_Records supplied_
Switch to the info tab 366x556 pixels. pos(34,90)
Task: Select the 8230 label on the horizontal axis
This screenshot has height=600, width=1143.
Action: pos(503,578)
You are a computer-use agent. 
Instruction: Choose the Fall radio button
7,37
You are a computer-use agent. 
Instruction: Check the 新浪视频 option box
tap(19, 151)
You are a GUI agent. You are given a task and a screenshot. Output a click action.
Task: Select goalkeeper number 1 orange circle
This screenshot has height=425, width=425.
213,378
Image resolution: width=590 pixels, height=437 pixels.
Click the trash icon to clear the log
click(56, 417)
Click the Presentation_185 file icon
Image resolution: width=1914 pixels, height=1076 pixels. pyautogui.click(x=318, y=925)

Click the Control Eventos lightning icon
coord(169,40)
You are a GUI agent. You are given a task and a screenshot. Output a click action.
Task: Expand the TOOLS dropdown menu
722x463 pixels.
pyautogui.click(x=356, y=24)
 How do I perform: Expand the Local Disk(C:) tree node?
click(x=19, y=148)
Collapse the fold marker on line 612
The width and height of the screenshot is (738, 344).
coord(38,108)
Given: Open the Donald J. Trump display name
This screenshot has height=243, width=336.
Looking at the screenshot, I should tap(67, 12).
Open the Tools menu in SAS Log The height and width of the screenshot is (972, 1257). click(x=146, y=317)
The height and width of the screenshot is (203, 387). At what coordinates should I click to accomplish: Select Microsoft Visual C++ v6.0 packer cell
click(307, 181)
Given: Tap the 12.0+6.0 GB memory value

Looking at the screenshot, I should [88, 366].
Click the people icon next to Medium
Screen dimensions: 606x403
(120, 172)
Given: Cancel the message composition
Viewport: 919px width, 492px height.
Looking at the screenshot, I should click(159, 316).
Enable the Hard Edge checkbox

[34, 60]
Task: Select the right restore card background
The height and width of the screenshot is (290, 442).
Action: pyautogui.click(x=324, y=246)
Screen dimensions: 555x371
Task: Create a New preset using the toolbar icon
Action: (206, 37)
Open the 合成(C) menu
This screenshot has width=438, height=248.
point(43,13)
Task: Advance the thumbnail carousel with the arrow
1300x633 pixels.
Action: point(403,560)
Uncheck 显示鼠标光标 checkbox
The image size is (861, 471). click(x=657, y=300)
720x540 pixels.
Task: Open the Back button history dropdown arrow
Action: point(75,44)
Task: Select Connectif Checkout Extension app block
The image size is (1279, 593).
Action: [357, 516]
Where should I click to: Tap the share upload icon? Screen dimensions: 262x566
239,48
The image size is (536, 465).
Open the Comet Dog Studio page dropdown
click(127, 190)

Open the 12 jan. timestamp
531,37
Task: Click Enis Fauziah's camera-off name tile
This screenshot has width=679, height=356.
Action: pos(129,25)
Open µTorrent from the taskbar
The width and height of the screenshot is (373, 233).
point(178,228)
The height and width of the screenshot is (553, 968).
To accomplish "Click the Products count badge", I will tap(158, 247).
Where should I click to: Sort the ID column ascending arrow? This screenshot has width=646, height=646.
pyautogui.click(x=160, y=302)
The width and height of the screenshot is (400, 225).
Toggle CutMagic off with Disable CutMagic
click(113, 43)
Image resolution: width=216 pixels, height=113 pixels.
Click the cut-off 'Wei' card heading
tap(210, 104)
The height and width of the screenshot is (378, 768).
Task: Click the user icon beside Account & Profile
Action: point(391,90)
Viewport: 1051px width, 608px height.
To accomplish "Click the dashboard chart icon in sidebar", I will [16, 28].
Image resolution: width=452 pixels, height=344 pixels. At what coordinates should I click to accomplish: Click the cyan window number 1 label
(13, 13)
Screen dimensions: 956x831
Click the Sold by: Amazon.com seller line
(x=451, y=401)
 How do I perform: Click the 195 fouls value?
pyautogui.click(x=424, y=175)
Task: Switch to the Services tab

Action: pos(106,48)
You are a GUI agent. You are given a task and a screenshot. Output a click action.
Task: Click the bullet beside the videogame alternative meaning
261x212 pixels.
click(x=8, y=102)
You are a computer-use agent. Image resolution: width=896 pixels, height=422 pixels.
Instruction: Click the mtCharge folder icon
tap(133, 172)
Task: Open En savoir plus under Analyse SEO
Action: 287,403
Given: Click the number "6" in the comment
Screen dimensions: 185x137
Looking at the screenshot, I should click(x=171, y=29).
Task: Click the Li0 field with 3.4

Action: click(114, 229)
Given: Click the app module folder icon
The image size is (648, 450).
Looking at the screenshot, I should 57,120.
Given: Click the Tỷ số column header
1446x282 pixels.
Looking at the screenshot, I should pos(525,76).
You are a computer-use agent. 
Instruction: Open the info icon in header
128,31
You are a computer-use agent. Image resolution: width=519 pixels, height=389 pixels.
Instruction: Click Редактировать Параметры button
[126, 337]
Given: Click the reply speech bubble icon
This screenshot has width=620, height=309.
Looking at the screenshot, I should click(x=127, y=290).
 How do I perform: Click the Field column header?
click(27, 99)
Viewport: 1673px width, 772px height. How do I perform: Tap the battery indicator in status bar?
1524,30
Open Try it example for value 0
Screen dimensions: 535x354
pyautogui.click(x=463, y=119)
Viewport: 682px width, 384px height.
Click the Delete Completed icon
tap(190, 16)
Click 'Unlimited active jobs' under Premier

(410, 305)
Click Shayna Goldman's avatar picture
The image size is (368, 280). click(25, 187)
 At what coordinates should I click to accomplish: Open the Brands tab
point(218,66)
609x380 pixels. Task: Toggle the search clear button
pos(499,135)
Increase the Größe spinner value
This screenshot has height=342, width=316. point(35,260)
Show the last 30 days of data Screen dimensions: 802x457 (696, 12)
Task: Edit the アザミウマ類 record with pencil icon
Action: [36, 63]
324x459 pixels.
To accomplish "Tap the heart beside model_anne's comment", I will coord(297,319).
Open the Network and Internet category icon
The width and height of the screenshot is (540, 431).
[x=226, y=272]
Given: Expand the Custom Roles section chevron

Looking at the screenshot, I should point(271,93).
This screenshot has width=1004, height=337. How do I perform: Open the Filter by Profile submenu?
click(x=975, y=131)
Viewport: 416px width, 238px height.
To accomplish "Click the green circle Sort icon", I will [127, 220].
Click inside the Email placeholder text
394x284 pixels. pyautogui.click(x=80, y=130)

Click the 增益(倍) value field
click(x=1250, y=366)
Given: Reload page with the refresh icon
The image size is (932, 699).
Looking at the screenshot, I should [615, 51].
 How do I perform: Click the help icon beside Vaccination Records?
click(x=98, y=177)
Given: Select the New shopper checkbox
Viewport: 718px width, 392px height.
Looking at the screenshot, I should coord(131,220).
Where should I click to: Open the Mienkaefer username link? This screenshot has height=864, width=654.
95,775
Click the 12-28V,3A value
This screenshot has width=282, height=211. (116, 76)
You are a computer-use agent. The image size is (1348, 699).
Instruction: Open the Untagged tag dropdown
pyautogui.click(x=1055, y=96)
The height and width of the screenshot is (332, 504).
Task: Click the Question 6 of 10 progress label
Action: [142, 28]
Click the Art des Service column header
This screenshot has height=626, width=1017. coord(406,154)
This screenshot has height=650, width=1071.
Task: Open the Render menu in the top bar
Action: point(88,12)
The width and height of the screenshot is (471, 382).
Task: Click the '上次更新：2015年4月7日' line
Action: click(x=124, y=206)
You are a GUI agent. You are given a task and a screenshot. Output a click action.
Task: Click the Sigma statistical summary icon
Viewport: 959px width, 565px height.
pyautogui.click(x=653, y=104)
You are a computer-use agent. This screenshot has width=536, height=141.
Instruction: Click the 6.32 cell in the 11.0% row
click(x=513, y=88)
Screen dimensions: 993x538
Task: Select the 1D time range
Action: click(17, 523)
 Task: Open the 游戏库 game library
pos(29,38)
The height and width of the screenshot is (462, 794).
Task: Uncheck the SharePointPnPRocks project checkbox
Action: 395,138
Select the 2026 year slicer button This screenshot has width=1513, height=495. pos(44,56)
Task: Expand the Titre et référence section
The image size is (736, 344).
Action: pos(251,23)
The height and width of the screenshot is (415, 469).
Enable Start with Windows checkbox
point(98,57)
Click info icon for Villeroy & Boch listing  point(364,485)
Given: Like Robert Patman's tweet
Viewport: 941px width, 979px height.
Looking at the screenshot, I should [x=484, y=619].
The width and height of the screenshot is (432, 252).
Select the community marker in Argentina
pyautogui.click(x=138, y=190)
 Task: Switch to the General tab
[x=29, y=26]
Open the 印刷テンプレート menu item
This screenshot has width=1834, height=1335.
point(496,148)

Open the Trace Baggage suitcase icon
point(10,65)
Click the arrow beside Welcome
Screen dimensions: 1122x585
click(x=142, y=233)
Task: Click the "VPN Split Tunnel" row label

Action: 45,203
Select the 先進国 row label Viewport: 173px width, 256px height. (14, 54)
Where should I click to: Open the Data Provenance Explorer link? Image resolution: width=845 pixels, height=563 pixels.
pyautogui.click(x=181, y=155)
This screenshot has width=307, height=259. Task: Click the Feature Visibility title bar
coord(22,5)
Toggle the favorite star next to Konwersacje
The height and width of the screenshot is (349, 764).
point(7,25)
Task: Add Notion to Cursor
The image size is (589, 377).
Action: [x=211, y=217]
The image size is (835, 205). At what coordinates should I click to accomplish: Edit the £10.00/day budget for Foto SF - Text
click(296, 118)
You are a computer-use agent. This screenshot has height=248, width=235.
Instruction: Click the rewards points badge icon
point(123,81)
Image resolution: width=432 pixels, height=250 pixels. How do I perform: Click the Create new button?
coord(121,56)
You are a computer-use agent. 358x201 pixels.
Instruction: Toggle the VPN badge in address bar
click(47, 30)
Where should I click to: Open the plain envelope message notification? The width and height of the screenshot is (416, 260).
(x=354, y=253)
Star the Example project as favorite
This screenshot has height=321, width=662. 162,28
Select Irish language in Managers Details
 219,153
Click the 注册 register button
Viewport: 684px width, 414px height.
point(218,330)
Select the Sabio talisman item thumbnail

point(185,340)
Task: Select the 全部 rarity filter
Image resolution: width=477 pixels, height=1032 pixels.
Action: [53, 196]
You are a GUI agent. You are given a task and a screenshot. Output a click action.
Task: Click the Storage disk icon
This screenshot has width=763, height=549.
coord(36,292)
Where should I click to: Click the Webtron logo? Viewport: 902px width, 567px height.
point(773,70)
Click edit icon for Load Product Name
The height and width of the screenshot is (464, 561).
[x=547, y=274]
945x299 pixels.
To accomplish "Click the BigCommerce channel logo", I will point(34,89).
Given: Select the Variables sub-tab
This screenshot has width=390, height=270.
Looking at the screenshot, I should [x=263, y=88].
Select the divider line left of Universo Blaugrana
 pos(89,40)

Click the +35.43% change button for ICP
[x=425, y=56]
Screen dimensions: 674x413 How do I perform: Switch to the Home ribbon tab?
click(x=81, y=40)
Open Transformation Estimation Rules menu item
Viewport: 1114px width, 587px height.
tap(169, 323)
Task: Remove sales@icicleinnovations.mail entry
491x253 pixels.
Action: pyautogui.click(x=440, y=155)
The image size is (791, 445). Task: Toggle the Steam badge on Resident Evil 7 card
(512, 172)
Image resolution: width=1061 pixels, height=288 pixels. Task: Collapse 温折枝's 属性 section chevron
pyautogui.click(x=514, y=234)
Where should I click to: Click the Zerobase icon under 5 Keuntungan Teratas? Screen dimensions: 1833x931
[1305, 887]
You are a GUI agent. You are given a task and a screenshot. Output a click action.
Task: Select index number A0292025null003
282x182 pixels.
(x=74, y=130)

_Task to complete_
Copy, exactly and only, the lines above that begin with the one containing "Viewport: 919px width, 492px height." and finish with the one containing "The height and width of the screenshot is (553, 968).".

_Exercise response_
Viewport: 919px width, 492px height.
Looking at the screenshot, I should click(159, 316).
Enable the Hard Edge checkbox

[34, 60]
Task: Select the right restore card background
The height and width of the screenshot is (290, 442).
Action: pyautogui.click(x=324, y=246)
Screen dimensions: 555x371
Task: Create a New preset using the toolbar icon
Action: (206, 37)
Open the 合成(C) menu
This screenshot has width=438, height=248.
point(43,13)
Task: Advance the thumbnail carousel with the arrow
1300x633 pixels.
Action: point(403,560)
Uncheck 显示鼠标光标 checkbox
The image size is (861, 471). click(x=657, y=300)
720x540 pixels.
Task: Open the Back button history dropdown arrow
Action: point(75,44)
Task: Select Connectif Checkout Extension app block
The image size is (1279, 593).
Action: [357, 516]
Where should I click to: Tap the share upload icon? Screen dimensions: 262x566
239,48
The image size is (536, 465).
Open the Comet Dog Studio page dropdown
click(127, 190)

Open the 12 jan. timestamp
531,37
Task: Click Enis Fauziah's camera-off name tile
This screenshot has width=679, height=356.
Action: pos(129,25)
Open µTorrent from the taskbar
The width and height of the screenshot is (373, 233).
point(178,228)
The height and width of the screenshot is (553, 968).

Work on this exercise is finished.